BEGIN READING PASSAGE

About 48 million Americans lack medical insurance. That’s poised to change next year when federal tax credits for insurance and expanded access to Medicaid become available to certain Americans under the Affordable Care Act.
But there’s a huge group left out -- the 11 million immigrants in the country illegally are currently barred from both programs.
One of those who is ineligible is 19-year-old Maria Diaz. She was born in Mexico and grew up in Arizona without papers. Her young life so far hasn’t involved many encounters with doctors.
“We didn’t have like extra money to just throw out if I broke something,” Diaz said. “So as a child I actually took precautions of trying not to hurt myself or get sick or break bones.”
Due to the Obama administration’s deferred action program for young immigrants, Diaz recently got a work permit and is now working.
But her new minimum wage job babysitting at a gym doesn’t come with benefits.
“At this point in my life I still don’t have health insurance or someone to go to if I don’t feel good,” Diaz said. “I would have to take a second thought about actually going anywhere because of how much it would cost.”
Unauthorized immigrants — including young immigrants who were brought as children and qualified for deferred action like Diaz — will be barred from buying insurance under the new health care exchanges that the Affordable Care Act will create next year.
Those immigrants are also barred from Medicaid. That program currently only accepts U.S. citizens, legal permanent resident who have had that status for more than five years, refugees and very specific categories of humanitarian immigration cases.
But could that change with immigration reform?
Florida Senator Marco Rubio, one of the so-called “Gang of Eight” senators drafting immigration reform legislation, told Rush Limbaugh earlier this year that federal health benefits could jeopardize a deal.
“If Obamacare is available to 11 million people, it blows a hole in our budget and makes this bill undoable,” Rubio said. “That's one of the major issues we're going to have to confront. “
Adding these immigrants under the Affordable Care Act would cost billions, and would mean expanding a program that many Republicans already want to repeal.
Forthcoming immigration reform proposals are expected to grant those here illegally some kind of provisional legal status which will require they wait several years, likely 10 to 15, for various federal health benefits. That path could be shorter for young immigrants like Diaz who were brought here illegally as children.
But there are also huge costs to leaving these immigrants uninsured for several years.
“Since all of us now are required to pay for insurance under the Affordable Care Act, it is better for us to have immigrants in the pool,” said Sonal Ambegaokar of the National Immigration Law Center.
“Because if there are more people in the pool, especially those who are younger and healthier, which immigrants generally are, then our individual premium costs will go down.”
Ambegaokar said insuring these immigrants would help reduce expensive emergency room visits, which shifts the cost to the state and local level.

END READING PASSAGE
BEGIN GIVEN DATA

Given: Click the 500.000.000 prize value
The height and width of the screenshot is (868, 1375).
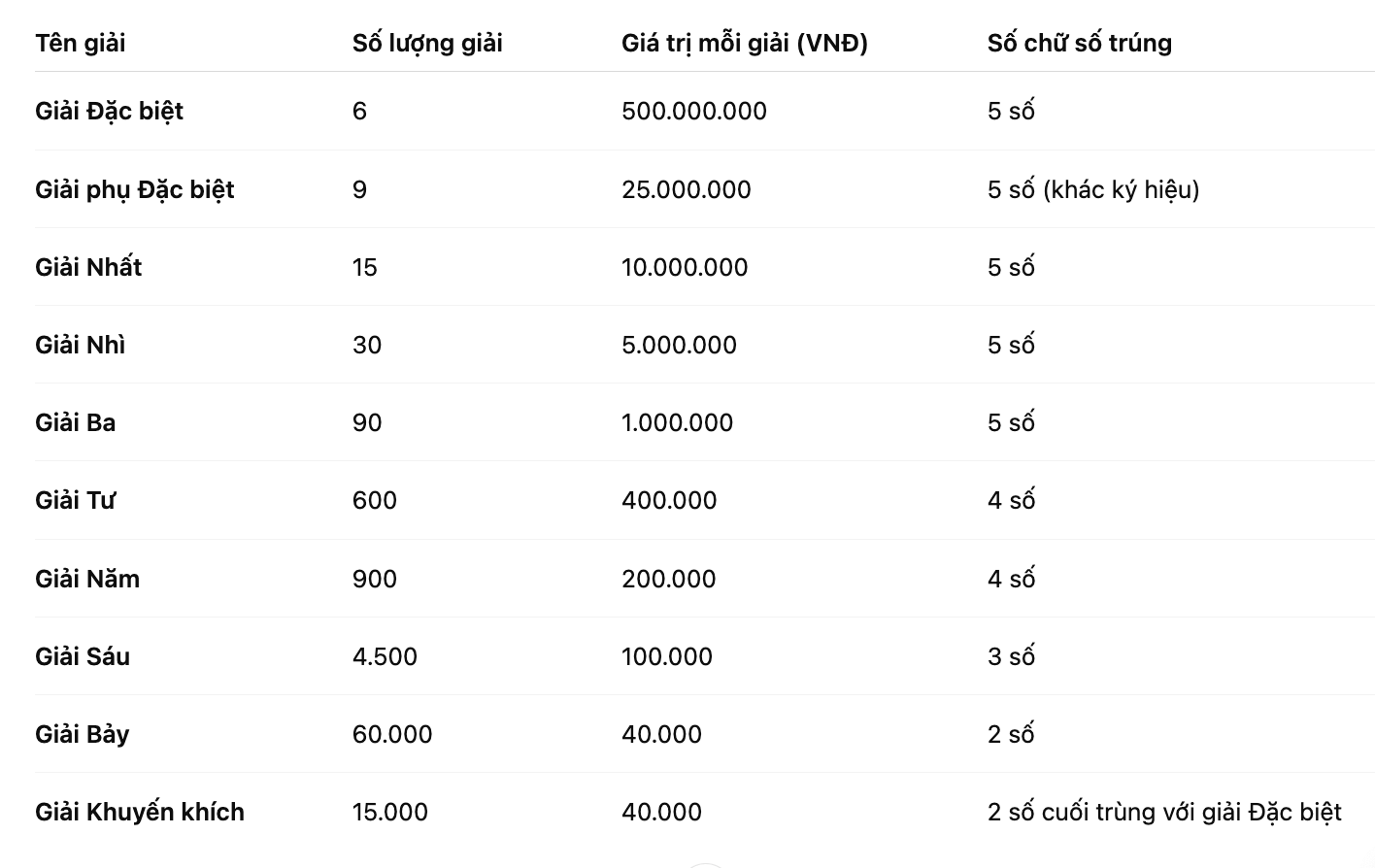Looking at the screenshot, I should 694,111.
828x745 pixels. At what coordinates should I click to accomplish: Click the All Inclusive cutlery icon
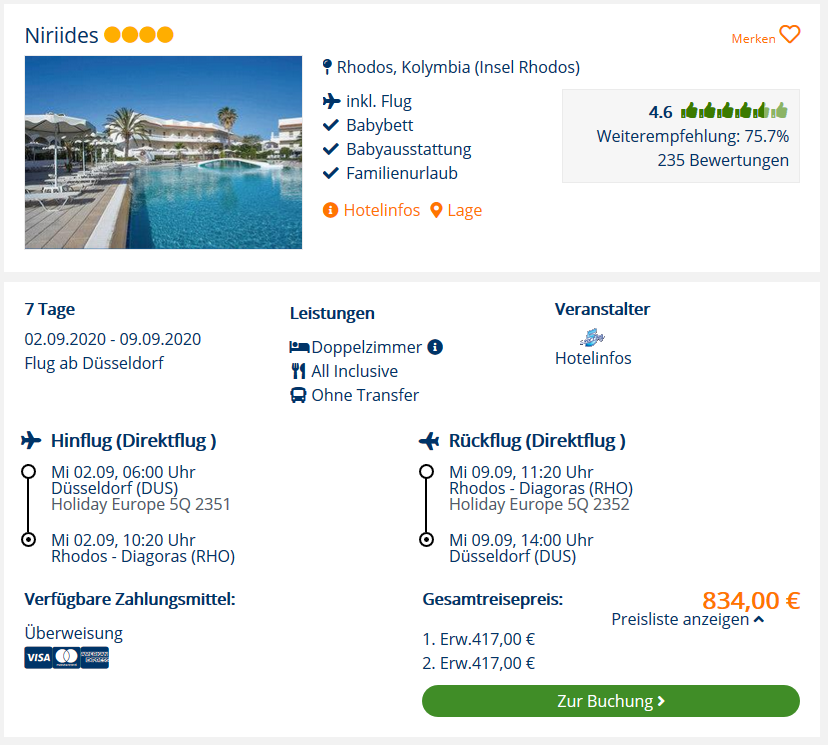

END GIVEN DATA

TO DO
Continue the news story about immigrants without legal status and health insurance, picking up after its last sentence.

WRITTEN ANSWER
It’s worth mentioning that not every immigrant in the country illegally and awaiting immigration reform is uninsured. An estimated 40 percent actually have health insurance -- most of them through their jobs, according to the Migration Policy Institute.
The rest though, in the absence of federal benefits, will likely rely on safety net health providers.
One such place is the Wesley Community and Health Center in South Central Phoenix that serves low income patients.
“Our insured patients total 12 percent of our patient population, so that means 88 percent of our patients are uninsured,” said Betty Mathis, who runs the center.
These kinds of clinics all over the country are bracing for increased demand next year as more low-income people qualify for Medicaid and start using medical services
But they will also be one of the only options for the uninsured.
Randy Capps with the Migration Policy Institute says these safety net providers might be overwhelmed, especially in states with a high immigrant population.
“The currently unauthorized population — and that is the population that would legalize under immigration reform — is heavily concentrated in the Southwest,” Capps said. “So those states are most at risk for pressure on their safety net health care systems.”
Arizona, Nevada, California and Texas have the highest share of uninsured, poor adults who won't get Medicaid because of immigration status, according to estimates by the Robert Wood Johnson Foundation.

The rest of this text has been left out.